(Extracted records)
____

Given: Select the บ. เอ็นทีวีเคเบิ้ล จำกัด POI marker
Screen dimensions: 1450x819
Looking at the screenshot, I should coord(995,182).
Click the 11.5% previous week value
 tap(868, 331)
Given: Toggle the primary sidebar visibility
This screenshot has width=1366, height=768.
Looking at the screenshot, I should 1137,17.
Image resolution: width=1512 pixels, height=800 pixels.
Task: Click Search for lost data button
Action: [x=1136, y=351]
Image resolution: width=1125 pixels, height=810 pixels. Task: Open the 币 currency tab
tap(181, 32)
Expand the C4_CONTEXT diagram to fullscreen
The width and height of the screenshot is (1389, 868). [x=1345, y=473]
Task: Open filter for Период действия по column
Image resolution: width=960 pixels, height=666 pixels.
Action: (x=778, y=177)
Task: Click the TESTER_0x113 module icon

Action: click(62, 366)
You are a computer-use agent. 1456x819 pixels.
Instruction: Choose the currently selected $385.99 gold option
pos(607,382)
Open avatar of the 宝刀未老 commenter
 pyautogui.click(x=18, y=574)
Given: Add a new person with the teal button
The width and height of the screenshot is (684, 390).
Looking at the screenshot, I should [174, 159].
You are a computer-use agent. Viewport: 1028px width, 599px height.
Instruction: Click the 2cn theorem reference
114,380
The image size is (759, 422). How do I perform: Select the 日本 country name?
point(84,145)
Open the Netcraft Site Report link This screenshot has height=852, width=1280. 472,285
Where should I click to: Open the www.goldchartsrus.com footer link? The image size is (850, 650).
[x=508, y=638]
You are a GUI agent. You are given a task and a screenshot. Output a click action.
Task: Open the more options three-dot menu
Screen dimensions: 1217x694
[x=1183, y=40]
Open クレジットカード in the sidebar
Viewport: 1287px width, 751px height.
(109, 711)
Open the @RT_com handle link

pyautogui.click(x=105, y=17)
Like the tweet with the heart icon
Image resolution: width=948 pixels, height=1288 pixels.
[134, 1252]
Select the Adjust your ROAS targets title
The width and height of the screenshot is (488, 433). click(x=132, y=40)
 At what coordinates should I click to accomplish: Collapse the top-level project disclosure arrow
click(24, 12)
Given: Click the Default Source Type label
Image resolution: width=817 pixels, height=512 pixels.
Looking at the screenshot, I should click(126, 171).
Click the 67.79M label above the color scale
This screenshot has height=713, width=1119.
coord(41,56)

____

§ **Task statement**: Go through the data above and copy each line that holds the word "computer".

§ **Output of the task**:
You are a computer-use agent. 1456x819 pixels.
You are a computer-use agent. Viewport: 1028px width, 599px height.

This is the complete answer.